Diz a Chef que a gastronomia é um processo fluído: um pouco como a tradição oral de contar histórias e estórias ou até como os blues, onde se torna difícil saber qual a verdadeira autoria de determinadas canções pois algumas derivam de raízes tradicionais que não se sabe bem onde têm a sua génese. Mas isso não é verdade nem para todas as estórias ou canções e nem para todas as receitas. Há aquelas das quais não pode, nem deve restar qualquer dúvida: O Paris-Brest foi inventado por Louis Durand, o Saint-Honoré por Chiboust e o Crepe Queimado foi inventado pela D. Encarnação, Chef do Restaurante Sereia do Mondego.
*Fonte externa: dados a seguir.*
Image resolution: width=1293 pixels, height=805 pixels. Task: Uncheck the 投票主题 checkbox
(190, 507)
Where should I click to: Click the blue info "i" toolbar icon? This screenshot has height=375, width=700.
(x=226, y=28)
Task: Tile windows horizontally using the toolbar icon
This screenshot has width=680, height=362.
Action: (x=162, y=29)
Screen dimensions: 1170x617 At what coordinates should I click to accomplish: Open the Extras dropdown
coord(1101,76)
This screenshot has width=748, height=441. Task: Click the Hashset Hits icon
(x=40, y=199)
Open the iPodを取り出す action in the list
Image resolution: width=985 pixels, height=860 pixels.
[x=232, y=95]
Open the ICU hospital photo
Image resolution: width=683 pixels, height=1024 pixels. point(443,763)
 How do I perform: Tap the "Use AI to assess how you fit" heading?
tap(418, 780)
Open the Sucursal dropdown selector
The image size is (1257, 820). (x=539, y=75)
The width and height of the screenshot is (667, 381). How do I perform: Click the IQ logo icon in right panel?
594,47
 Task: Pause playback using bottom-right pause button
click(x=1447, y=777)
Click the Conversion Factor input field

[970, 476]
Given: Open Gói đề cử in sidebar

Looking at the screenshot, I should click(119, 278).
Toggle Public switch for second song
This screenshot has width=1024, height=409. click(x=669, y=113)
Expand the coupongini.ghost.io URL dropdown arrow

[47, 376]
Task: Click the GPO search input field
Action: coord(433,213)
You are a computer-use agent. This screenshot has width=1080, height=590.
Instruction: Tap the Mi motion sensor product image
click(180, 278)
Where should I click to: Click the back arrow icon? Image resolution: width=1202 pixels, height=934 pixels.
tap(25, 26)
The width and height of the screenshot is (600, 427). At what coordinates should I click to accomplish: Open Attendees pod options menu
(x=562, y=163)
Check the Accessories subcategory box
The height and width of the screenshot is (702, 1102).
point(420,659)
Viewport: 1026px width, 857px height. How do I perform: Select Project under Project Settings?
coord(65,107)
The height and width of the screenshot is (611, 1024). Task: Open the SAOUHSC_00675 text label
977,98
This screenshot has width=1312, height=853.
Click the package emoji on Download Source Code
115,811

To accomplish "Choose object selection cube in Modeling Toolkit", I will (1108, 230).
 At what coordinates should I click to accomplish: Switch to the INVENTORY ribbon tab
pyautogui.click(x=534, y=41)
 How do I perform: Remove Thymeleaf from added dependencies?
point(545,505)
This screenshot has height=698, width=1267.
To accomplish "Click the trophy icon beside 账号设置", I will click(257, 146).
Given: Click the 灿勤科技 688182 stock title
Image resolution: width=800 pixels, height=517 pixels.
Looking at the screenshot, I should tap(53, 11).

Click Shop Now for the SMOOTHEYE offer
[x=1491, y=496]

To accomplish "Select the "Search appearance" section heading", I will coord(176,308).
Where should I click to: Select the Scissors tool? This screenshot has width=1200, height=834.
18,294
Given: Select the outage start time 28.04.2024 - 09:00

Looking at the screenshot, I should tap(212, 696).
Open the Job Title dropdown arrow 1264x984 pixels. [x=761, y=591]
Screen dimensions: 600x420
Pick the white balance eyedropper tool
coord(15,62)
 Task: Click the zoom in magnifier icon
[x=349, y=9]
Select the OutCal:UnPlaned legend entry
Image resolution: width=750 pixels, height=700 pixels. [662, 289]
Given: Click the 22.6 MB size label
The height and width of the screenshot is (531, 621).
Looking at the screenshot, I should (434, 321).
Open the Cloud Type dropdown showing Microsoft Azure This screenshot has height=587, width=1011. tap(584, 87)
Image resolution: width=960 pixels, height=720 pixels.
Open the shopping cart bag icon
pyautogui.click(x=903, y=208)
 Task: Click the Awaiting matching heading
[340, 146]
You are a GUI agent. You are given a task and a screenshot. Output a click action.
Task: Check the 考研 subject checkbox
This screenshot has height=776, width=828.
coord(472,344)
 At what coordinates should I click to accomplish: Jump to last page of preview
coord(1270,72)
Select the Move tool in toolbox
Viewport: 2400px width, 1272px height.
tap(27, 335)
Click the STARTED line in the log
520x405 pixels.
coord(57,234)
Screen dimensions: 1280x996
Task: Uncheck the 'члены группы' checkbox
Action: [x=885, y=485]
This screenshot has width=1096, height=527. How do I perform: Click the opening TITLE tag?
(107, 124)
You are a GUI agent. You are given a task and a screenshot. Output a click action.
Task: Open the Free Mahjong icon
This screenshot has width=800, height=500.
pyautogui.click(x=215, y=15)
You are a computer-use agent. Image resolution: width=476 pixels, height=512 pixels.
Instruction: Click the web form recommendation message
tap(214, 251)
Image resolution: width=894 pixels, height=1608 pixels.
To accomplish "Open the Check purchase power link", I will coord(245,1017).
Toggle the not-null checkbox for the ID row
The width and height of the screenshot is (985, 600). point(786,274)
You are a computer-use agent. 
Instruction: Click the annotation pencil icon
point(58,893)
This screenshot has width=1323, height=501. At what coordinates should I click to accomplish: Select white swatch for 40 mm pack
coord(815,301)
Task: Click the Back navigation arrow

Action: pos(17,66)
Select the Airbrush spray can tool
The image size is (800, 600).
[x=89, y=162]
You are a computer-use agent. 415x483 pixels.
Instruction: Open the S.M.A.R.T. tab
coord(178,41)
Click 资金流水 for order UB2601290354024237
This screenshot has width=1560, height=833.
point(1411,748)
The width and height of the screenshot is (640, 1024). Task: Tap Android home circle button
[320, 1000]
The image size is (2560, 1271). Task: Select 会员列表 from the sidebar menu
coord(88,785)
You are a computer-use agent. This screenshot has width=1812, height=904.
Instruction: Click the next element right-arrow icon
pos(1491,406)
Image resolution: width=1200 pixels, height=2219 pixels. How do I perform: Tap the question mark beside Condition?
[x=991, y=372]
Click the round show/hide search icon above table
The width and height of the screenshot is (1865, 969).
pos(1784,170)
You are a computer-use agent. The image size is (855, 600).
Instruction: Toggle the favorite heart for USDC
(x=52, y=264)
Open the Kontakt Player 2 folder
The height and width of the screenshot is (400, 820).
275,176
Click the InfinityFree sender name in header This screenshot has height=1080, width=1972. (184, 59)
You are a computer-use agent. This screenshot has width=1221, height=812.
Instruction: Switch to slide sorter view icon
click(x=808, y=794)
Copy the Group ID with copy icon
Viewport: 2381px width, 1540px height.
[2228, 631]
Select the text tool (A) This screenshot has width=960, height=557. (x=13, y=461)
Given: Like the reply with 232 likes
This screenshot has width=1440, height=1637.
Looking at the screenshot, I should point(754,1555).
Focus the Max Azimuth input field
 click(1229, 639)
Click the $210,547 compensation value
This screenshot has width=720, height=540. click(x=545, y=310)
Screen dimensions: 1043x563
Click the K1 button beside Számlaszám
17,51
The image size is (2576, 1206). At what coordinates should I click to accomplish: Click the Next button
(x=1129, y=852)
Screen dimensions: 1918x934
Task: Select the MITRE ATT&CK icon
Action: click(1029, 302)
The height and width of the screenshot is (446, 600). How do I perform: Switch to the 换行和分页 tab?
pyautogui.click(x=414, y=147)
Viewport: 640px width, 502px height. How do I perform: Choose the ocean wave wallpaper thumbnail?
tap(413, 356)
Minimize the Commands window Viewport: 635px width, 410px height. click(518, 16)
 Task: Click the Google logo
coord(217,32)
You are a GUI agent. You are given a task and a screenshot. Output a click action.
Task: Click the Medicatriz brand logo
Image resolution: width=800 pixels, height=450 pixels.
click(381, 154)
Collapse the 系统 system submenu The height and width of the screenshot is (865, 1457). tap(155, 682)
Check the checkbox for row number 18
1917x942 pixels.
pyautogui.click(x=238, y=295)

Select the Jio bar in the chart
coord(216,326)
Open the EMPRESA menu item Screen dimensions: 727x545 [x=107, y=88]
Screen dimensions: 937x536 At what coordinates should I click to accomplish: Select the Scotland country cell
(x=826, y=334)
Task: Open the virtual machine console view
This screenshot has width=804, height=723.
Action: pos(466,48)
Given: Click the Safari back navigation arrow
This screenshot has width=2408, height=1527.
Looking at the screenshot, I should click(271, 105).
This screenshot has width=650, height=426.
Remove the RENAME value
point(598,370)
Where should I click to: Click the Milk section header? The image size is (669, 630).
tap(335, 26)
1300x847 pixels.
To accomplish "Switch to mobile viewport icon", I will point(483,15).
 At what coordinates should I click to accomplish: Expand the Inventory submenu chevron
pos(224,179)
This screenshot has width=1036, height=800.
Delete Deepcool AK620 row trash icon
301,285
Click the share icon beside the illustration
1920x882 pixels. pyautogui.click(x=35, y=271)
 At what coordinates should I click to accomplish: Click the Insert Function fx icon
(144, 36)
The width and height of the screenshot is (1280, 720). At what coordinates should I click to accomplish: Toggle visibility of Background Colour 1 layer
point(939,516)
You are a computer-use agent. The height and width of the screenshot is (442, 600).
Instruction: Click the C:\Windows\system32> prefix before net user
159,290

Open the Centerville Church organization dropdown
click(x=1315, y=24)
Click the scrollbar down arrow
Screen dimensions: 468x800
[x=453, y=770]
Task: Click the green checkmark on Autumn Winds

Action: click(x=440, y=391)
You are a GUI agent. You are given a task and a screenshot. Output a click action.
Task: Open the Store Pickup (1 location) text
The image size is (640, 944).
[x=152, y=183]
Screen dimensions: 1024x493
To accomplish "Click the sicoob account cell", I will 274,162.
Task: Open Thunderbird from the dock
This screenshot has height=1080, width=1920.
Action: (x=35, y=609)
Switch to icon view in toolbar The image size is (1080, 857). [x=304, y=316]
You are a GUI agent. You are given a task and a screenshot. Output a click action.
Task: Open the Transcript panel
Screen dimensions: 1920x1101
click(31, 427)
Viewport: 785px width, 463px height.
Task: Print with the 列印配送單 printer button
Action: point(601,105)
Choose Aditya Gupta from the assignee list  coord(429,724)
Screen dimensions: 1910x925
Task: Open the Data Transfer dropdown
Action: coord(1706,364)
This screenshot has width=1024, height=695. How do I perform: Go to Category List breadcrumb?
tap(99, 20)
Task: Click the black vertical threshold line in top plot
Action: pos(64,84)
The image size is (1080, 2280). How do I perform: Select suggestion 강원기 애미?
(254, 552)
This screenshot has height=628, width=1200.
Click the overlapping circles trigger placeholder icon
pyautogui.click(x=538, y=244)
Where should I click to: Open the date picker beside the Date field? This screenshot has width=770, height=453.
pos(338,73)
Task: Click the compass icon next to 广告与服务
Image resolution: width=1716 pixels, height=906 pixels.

Senão, então retiremos as aspas do início do título do texto. Chamemos-lhe antes “Heróis do Rio” e roubemos assim a Henrique Lopes de Mendonça a autoria d’A Portuguesa. E Já que aí estamos, então alteremos também o título do poema para a “Coimbrã”, que agora já em nossa vil posse se inicia da seguinte forma através da nossa original pena: “heróis do rio, célebre povo, nação poderosa”. Qual Henrique Mendonça? - Plágio é uma coisa feia…
Quando se plagia a obra de alguém, está-se a roubar ao seu criador não só o labor da criação, mas também se está a apropriar da sua História individual: das suas vivências, das suas experiências, dos seus estudos e paixões, que o conduziram enfim à criação final da sua arte.
Portanto quando se ouvir alguém dizer que diz que disse que o crepe queimado foi alguém que inventou, mas não se sabe bem por quem ou onde, ou que é um prato tradicional da cidade de  Coimbra, saberão agora assim qual a história que precede a sua criação e a sua autoria. E não o sei por ter ouvido de alguém que diz que disse. Sei-o porque o testemunhei sentado à mesa desse Domingo há mais de 30 anos, onde foi desvendada a sua criação e onde ouvi a sua explicação e o seu porquê -  porque esta é uma receita com História. Não surgiu do vazio.
Imagine-se por fim e por um instante o sentimento que percorre o espírito quando se ouve dizer que diz que disse que não se sabe bem quem os inventou e afinal quais são verdadeiramente os originais.
Ps – Este Domingo passado ao jantar, a Chef D. Encarnação preparou uma versão sua do Flan Parisien. Uma delícia: imagino que em breve o fará também para sobremesa do Restaurante Sereia do Mondego. E se o passado se repete, haverá no futuro ladrão que seja necessário importunar por roubo de propriedade intelectual?